# START OF Text to read

Discussion:
Arrays of Strings - problem
(too old to reply)
marktyers
2010-09-06 21:25:02 UTC
Permalink
I have been revisiting Pascal recently by installing free pascal and
digging out some of my old textbooks. I have been trying to solve a
number of simple problems and have mostly met with success but am
stumped with one of them.

The challenge was to read a text file in a line at a time (csv
format). extract the last (third) value on each line and add these up.
The text file contained the following:

fuel,SMITH,55.99
accomodation,SMITH,28.50
food,SMITH,12.99
food,JONES,18.50
books,JONES,5.99
accomodation,SMITH,55.68
books,SMITH,24.98

A Python version of the code to solve this looks like:

total = 0
for line in open('expenses.txt', 'r'):
line = line.strip()
print line
data = line.split(",")
# print data
print data[2].strip()
total = total + float(data[2].strip())
print "TOTAL:",total

My Pascal code looks like this:

program fileread(output);
uses
sysutils;
var
fp : Text;
line : String[30];
len : Integer;
i : Integer;
words : Integer;
wordnum : Integer;
place : Integer;
items : Array of String[30];
begin
Assign(fp, 'expenses.txt');
Reset(fp);
while not eof(fp) do
begin
Readln(fp, line);
writeln(line);
len := length(line);
writeln('letters:'+intToStr(len) );
words := 1;
for i:= 1 to length(line) do
if line[i] = ',' then words := words + 1;
writeln('words: '+intToStr(words) );
SetLength(items, words);
wordnum := 1;
place := 1;
for i:= 1 to length(line) do
begin
if line[i] = ',' then
begin
place := 1;
wordnum := wordnum + 1;
end
else begin
items[wordnum][place] := line[i];
writeln(intToStr(wordnum)+' - '+intToStr(place)+' -
'+line[i]);
place := place + 1;
end;
end;
writeln(items[3]);
writeln();
for i:= 1 to length(items[3]) do
write(items[3][i]);
writeln();
end
end.

# END OF Text to read
# START OF Data provided

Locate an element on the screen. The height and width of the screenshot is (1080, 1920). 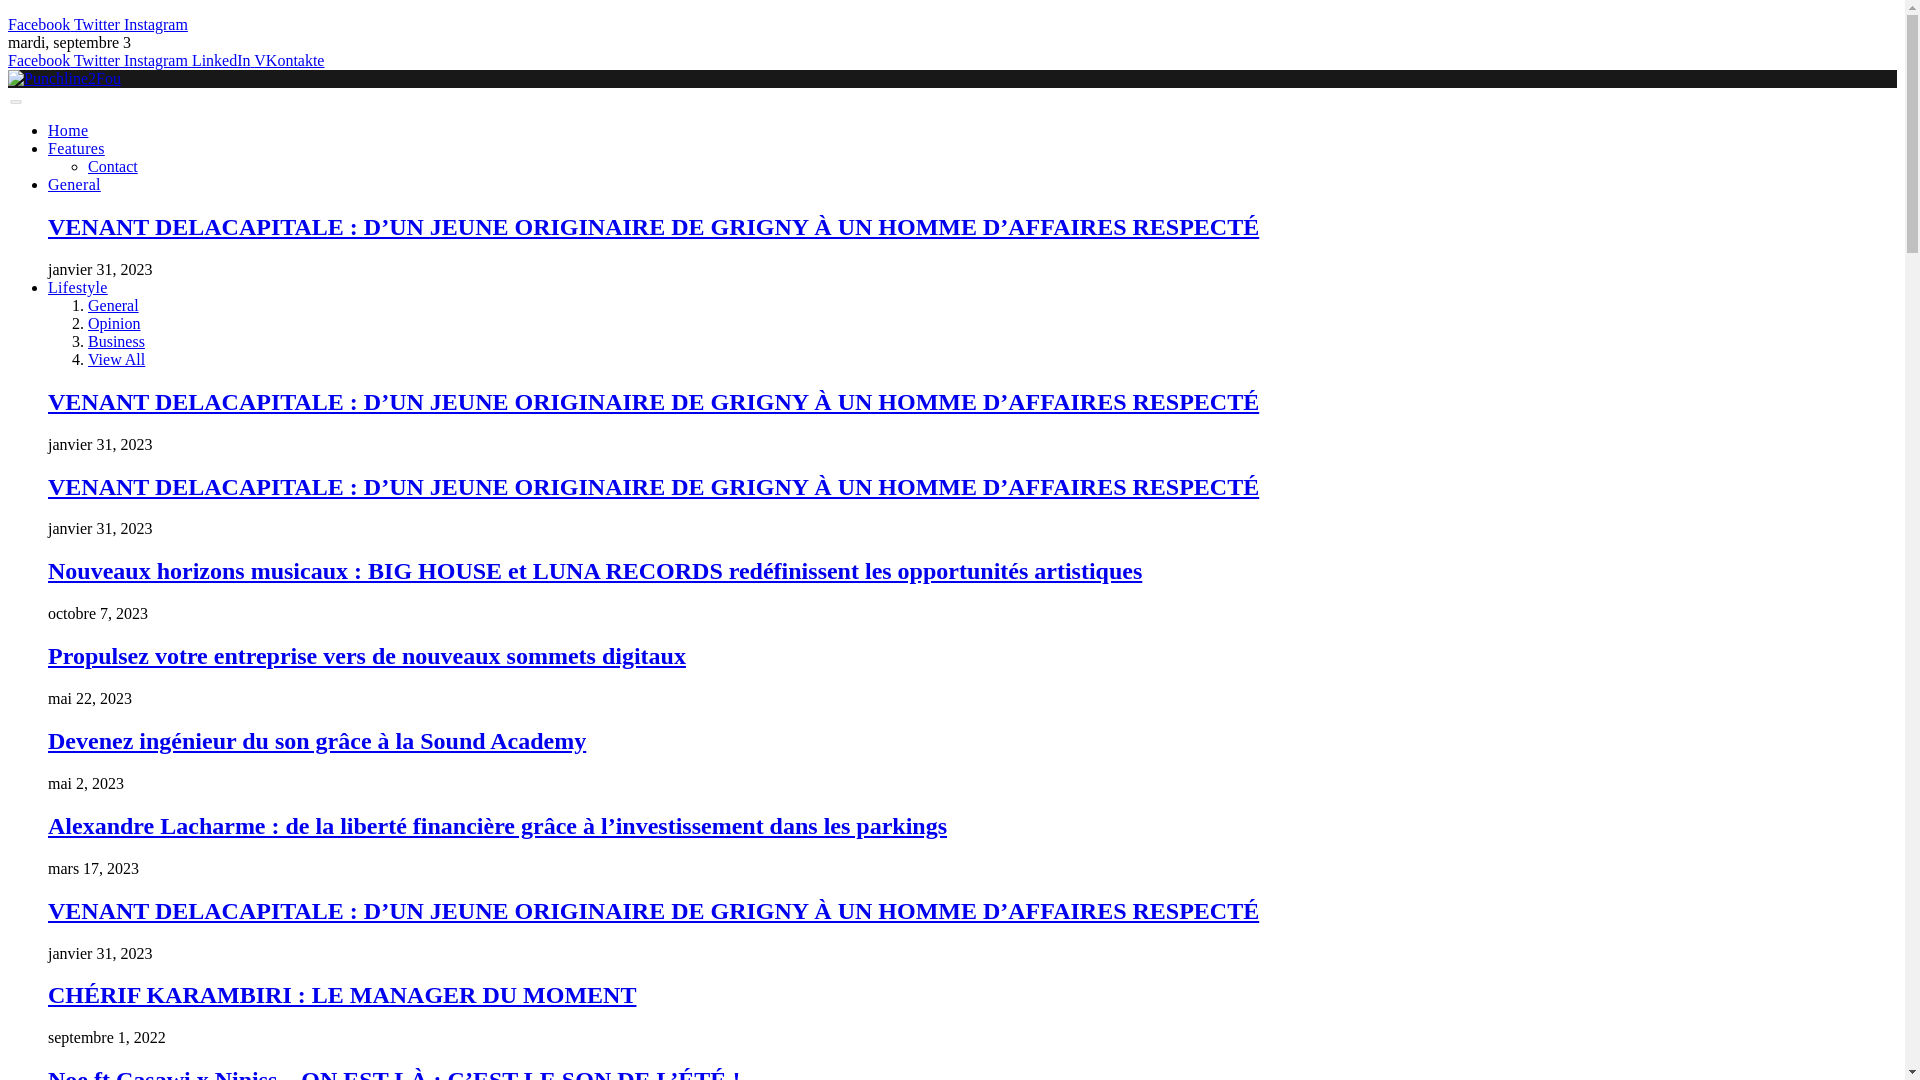
View All is located at coordinates (116, 360).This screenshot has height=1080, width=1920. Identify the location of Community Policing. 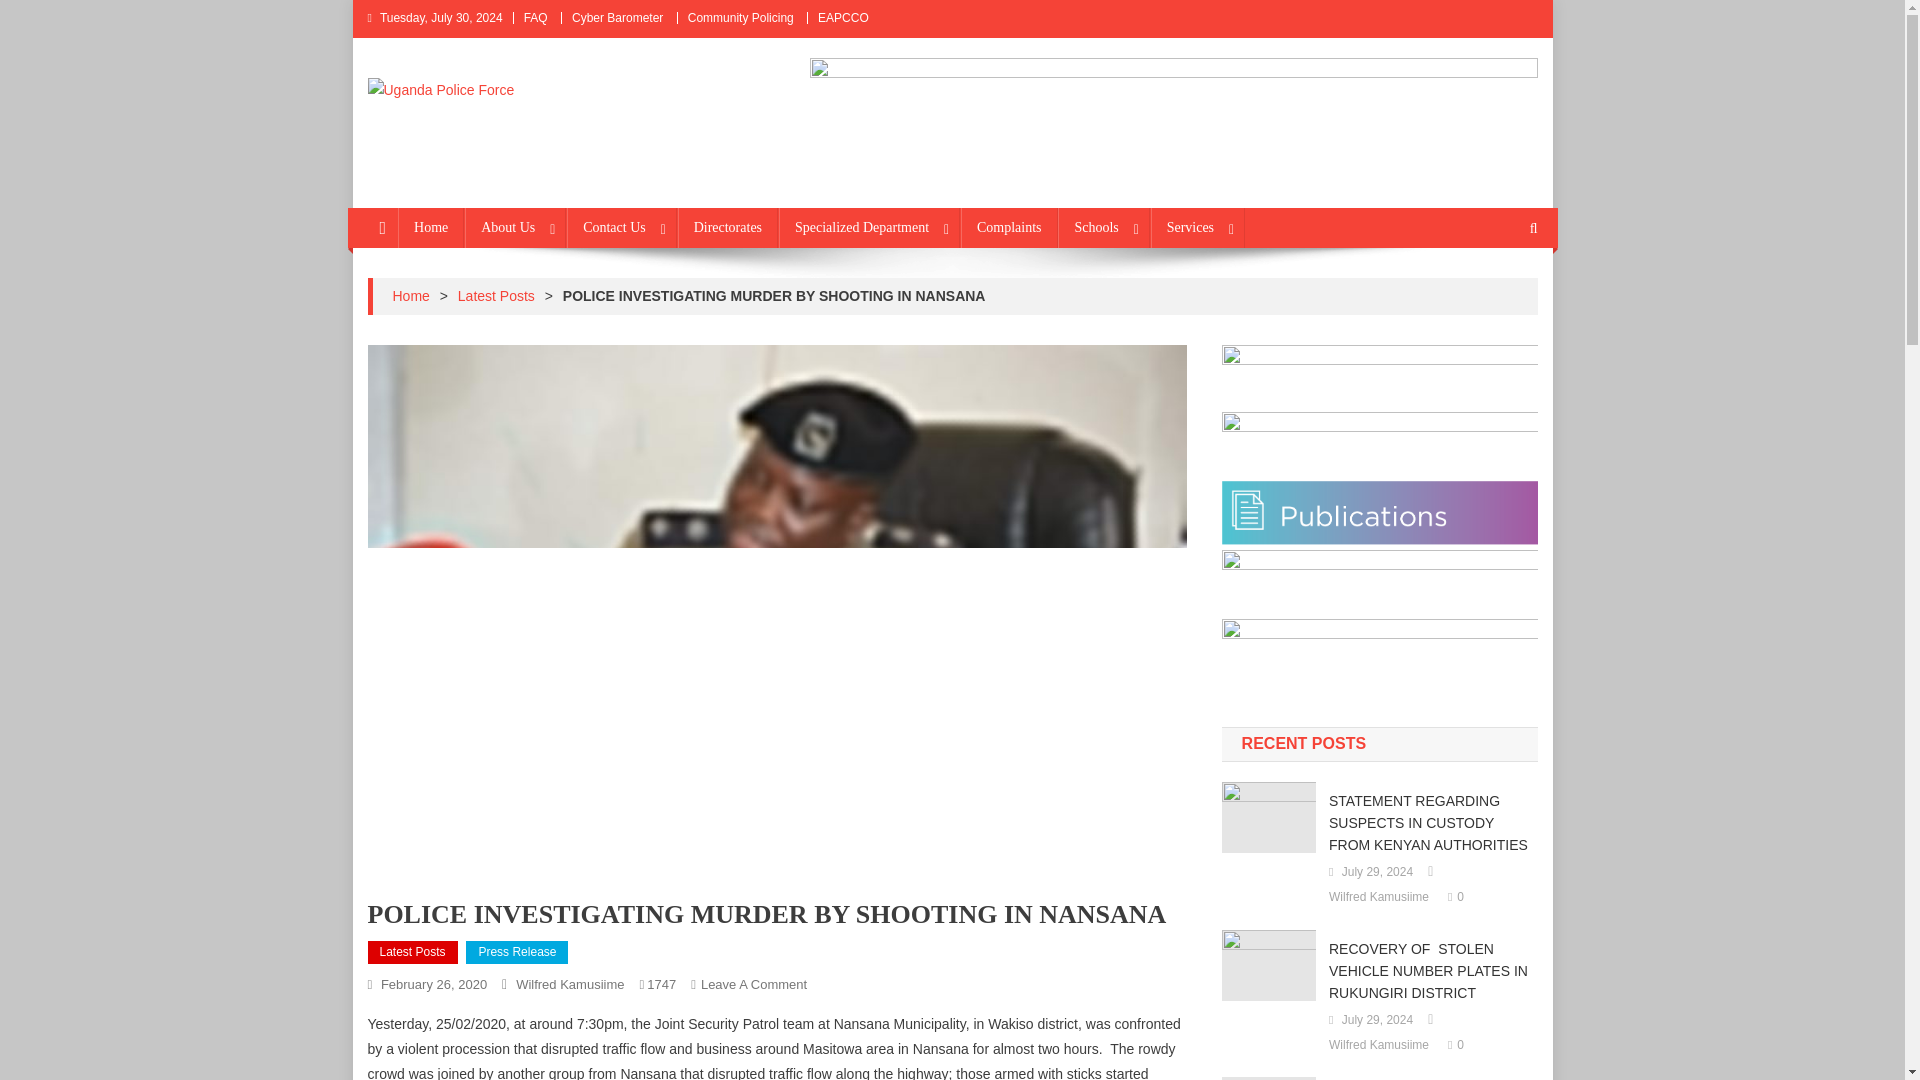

# END OF Data provided

Required tasks ▸
1) In the forum thread on Pascal string arrays, which value on each line of the text file was to be extracted and added up?
2) Reproduce the forum thread on Pascal string arrays verbatim, everything from "A Python version" down to "print data[2].strip()".
The lines are separate material with no connection to the forum thread on Pascal string arrays.

Expected results ▸
1) The last (third) value on each line.

2)
A Python version of the code to solve this looks like:

total = 0
for line in open('expenses.txt', 'r'):
line = line.strip()
print line
data = line.split(",")
# print data
print data[2].strip()